The Derwent Valley Heritage Way (DVHW) is a  waymarked footpath along the Derwent Valley through the Peak District (as far as Rowsley). The walk starts from Ladybower Reservoir in the Peak District National Park via Chatsworth, the scenery around the Derbyshire Dales, and through the Derwent Valley Mills World Heritage Site. It follows the Riverside Path through Derby and continues onwards to the historic inland port of Shardlow. Journey's end is at Derwent Mouth where the River Derwent flows into the River Trent.

The walk was established by The Derwent Valley Trust, which was set up in 1996. The route was planned and developed by Derbyshire Countryside Ranger, Rick Jillings.

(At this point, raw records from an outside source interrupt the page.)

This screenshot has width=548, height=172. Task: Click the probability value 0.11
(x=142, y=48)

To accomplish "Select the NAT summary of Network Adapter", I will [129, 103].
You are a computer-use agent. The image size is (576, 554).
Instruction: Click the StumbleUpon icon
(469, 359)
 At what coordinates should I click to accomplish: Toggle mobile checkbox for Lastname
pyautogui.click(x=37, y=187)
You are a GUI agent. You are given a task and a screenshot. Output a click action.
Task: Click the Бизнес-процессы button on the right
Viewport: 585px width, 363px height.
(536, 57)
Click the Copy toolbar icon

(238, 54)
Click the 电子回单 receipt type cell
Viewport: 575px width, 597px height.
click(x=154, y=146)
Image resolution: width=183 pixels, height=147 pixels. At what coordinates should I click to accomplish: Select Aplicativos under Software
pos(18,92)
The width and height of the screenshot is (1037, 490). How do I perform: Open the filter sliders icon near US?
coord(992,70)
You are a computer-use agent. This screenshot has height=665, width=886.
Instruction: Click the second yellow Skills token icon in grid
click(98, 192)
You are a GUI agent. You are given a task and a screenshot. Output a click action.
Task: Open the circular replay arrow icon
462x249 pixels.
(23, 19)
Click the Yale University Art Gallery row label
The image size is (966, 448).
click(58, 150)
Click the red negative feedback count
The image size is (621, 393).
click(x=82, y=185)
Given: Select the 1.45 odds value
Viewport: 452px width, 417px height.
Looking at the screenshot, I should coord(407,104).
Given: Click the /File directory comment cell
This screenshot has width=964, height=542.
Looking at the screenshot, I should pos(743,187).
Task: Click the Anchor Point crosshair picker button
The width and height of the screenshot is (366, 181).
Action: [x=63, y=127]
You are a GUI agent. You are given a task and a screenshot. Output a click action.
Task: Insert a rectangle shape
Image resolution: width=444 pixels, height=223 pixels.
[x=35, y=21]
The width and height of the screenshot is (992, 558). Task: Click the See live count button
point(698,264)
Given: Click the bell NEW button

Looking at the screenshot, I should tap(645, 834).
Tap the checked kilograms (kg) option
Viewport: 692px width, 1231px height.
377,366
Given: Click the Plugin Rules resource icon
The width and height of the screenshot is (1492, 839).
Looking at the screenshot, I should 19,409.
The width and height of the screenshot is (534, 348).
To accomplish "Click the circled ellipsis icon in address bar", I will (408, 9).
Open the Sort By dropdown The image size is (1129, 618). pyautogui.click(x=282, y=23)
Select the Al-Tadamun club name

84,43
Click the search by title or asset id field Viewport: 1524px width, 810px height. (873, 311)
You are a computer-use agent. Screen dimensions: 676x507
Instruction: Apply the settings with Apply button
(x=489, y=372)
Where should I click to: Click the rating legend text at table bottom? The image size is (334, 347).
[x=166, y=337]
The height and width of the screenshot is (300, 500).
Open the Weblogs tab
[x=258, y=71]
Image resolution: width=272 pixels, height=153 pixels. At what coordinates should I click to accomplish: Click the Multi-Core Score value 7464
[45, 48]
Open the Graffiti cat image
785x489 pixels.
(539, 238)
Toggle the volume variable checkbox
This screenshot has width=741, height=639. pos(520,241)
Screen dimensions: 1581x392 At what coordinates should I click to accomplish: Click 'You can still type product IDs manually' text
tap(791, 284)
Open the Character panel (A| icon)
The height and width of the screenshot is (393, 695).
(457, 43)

The Duke of Devonshire opened the walk at Chatsworth House in 2003.

Route 
Places on the route and highlights on or near the trail:

Ladybower Reservoir to Baslow 

Ladybower Reservoir: Heatherdene car park
Thornhill
 Mytham Bridge
 Shatton Bridge over the River Noe
 Leadmill Bridge
Hathersage
Grindleford
Froggatt: Froggatt Woods, Froggatt Bridge
Calver: Calver Bridge
 Bubnell

Baslow to Matlock 

Baslow
 Chatsworth Park: Chatsworth House
 Calton Lees
Rowsley
River Wye
 Caudwell's Mill
 Churchtown
Darley Bridge
Cawdor Quarry

Matlock to Belper 

Matlock: Hall Leys Park, Bentley Brook
Matlock Bath
 High Tor summit: Derwent Gorge
Heights of Abraham cable car
Masson Mill
Cromford: Pavilion, Arkwright’s Cromford Mill
Cromford Canal: High Peak Junction, Leawood Pump House
Whatstandwell
Ambergate: River Amber
 The Birches (Woodland Trust wood)
 North and East Mills

Belper to Derby 

Belper
 Coppice Brook
Makeney
 Duffield Bridge
 Peckwash Mill
 Rigga Quarry
Little Eaton
Darley Abbey: Darley Abbey Mills, toll bridge
Darley Park
 Derby Riverside Path at Handyside Bridge
Derby Silk Mill
 River Gardens

Derby to Derwent Mouth 

Derby: Pride Park, Alvaston Park
Elvaston Castle Country Park
Borrowash: Borrowash Bridge
Ambaston
Shardlow: Heritage Centre, Clock Warehouse
Trent and Mersey Canal
Derwent Mouth: Derwent Mouth Lock, River Trent

Access 
Train stations: Bamford, Hathersage, Rowsley South, Darley Dale, Matlock, Matlock Bath, Cromford, Whatstandwell, Ambergate, Belper, Duffield, Derby.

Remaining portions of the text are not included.